─── Supplied material ───

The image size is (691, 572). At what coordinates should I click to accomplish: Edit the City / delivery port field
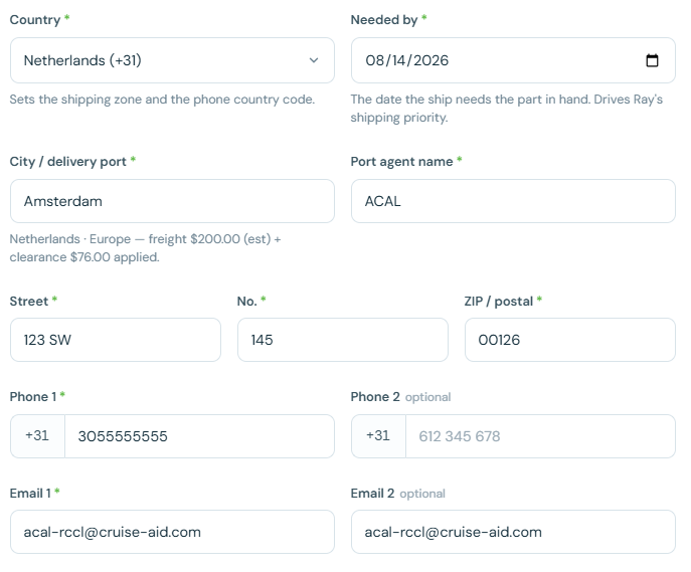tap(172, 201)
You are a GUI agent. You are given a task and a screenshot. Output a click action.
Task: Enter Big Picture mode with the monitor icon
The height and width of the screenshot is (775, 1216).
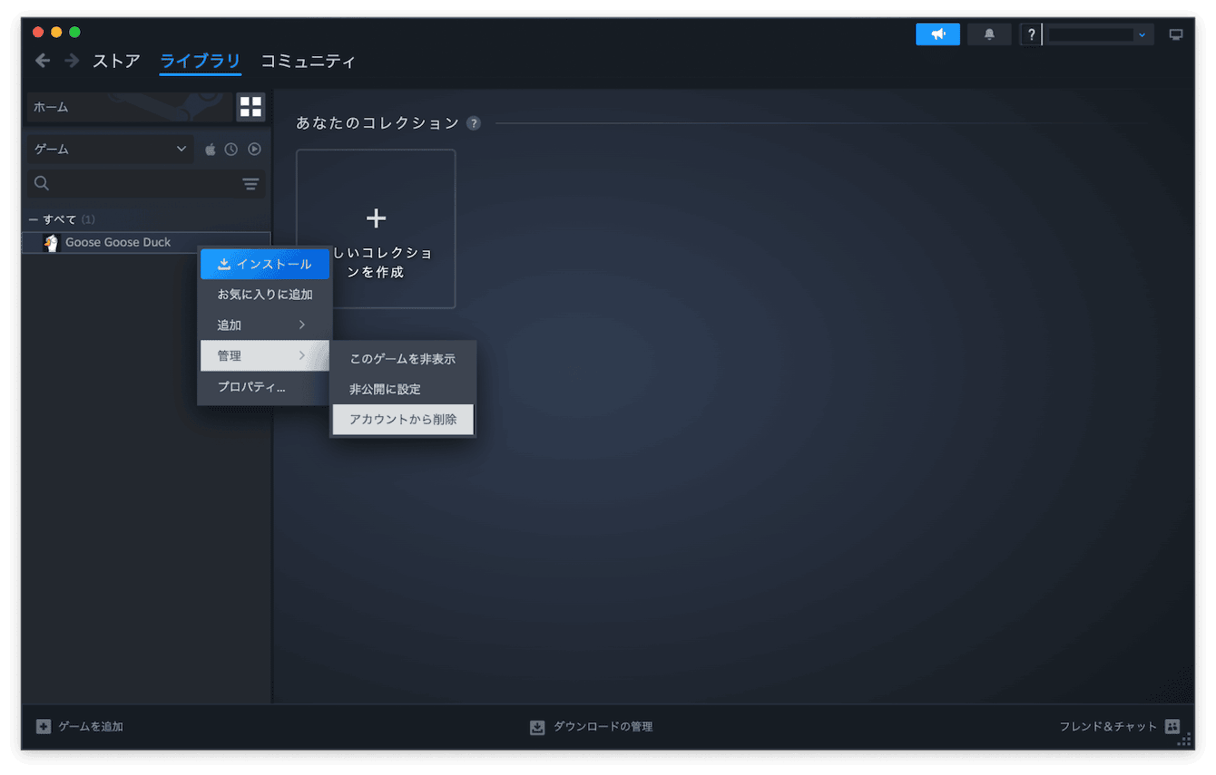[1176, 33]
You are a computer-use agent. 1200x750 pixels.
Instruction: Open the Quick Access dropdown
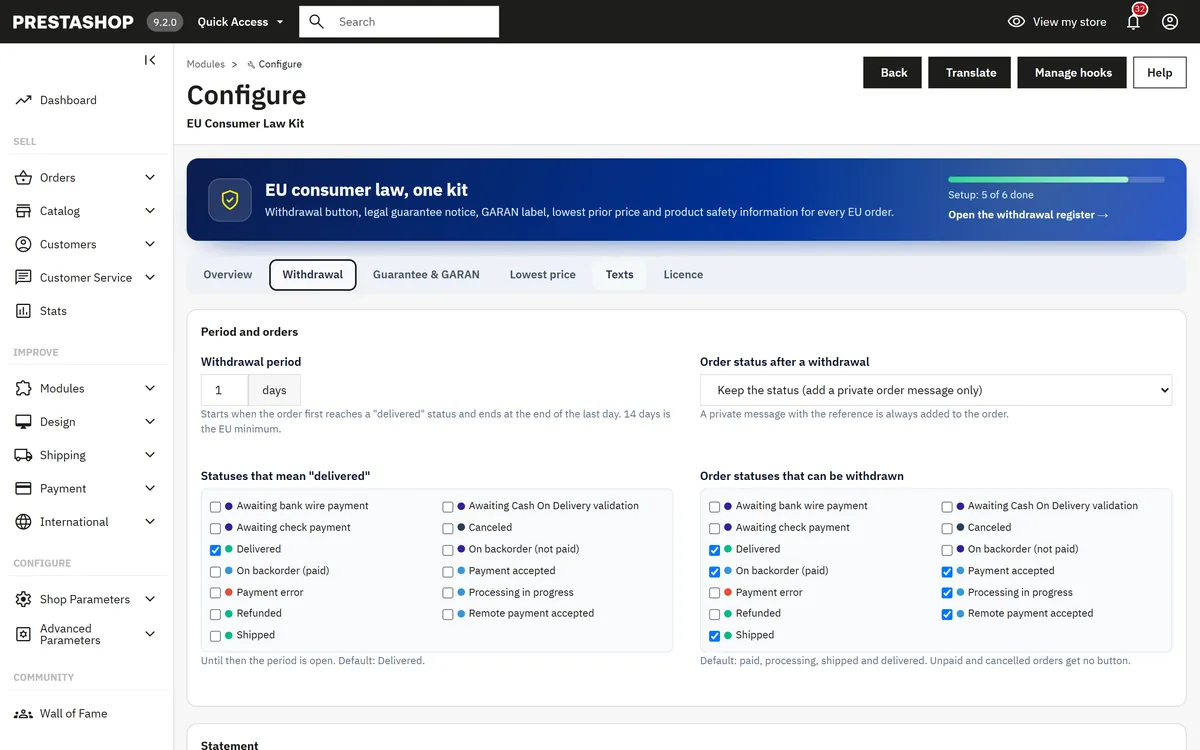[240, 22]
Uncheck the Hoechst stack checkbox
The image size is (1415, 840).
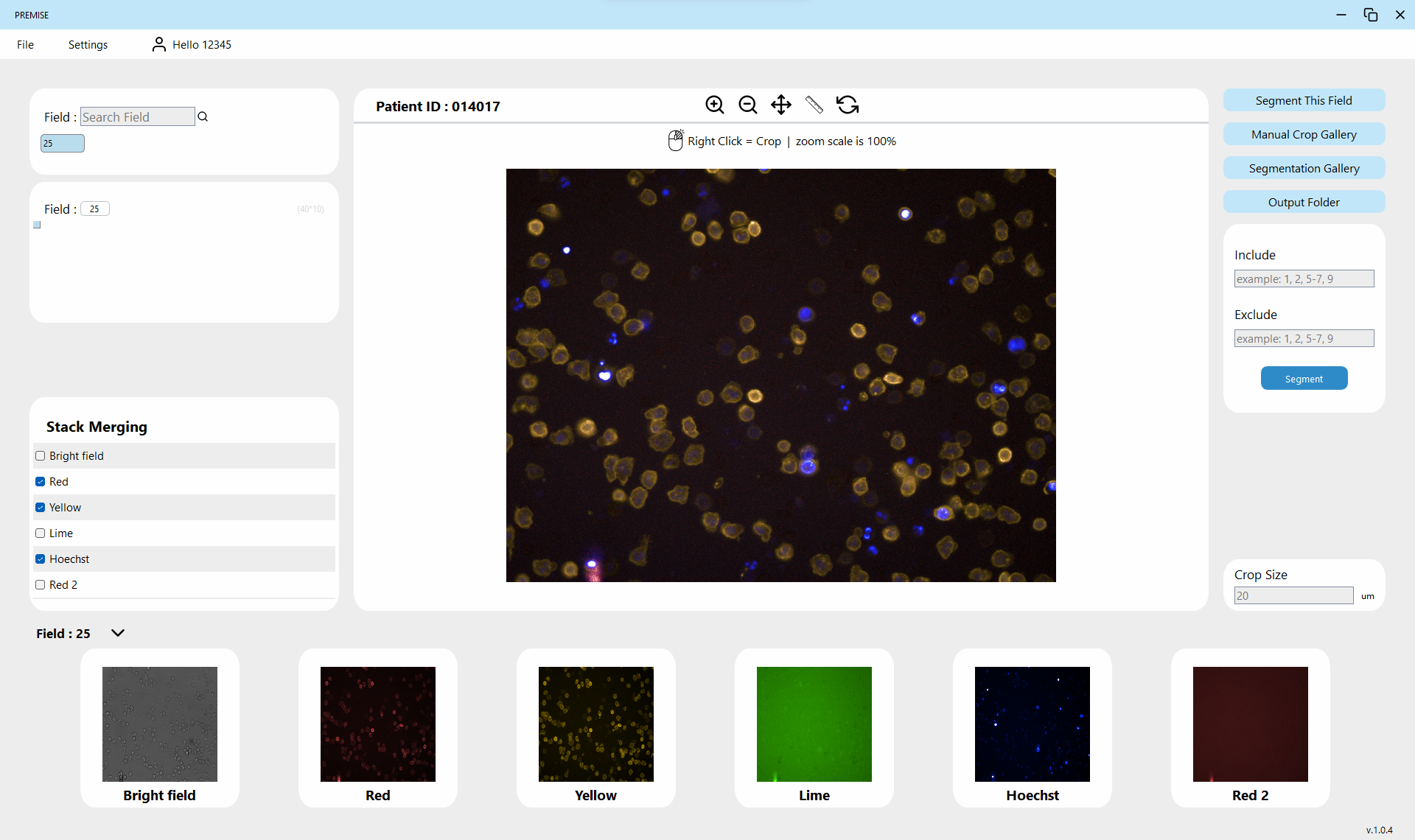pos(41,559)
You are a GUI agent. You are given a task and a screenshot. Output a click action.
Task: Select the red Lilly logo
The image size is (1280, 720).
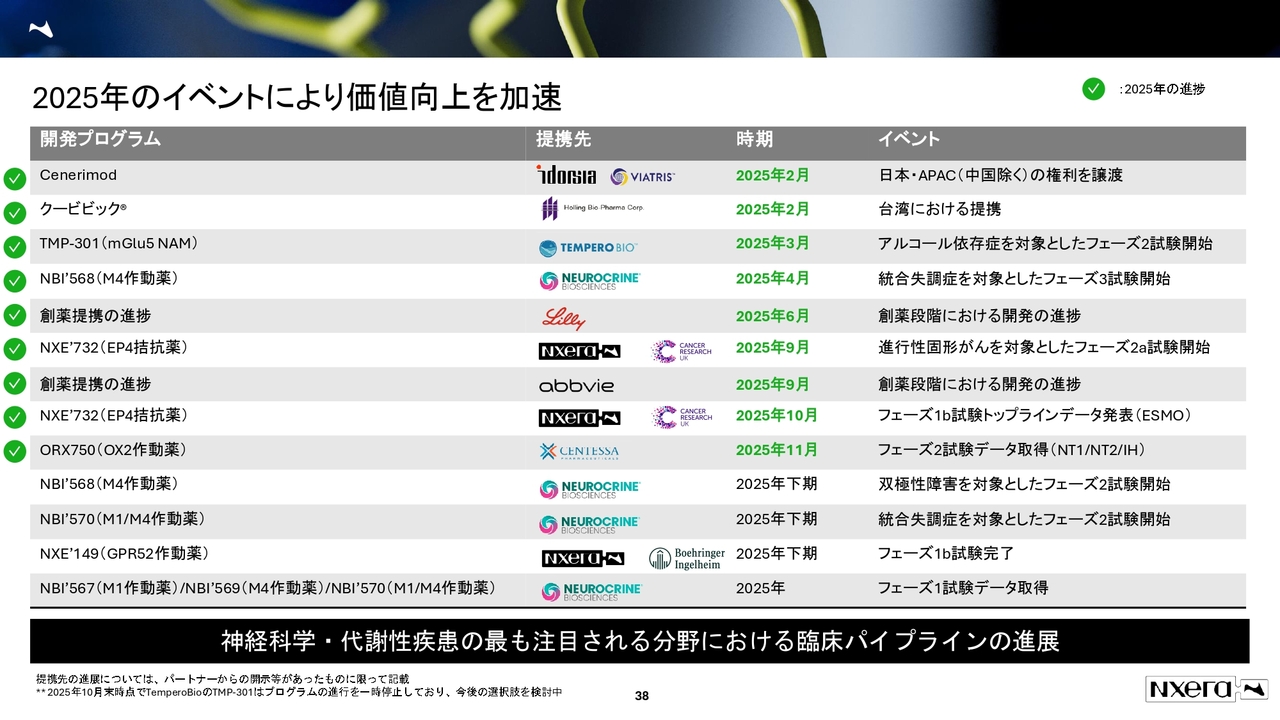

───

#### What is expected
Extract the lines from the one containing "You are a computer-use" through the end of the records, inclusive, and copy them word for word. Leave the pictures out of your answer.

#### Answer to the problem
You are a computer-use agent. 1200x750 pixels.
Instruction: Open the Quick Access dropdown
[240, 22]
Uncheck the Hoechst stack checkbox
The image size is (1415, 840).
pos(41,559)
You are a GUI agent. You are given a task and a screenshot. Output a click action.
Task: Select the red Lilly logo
The image size is (1280, 720).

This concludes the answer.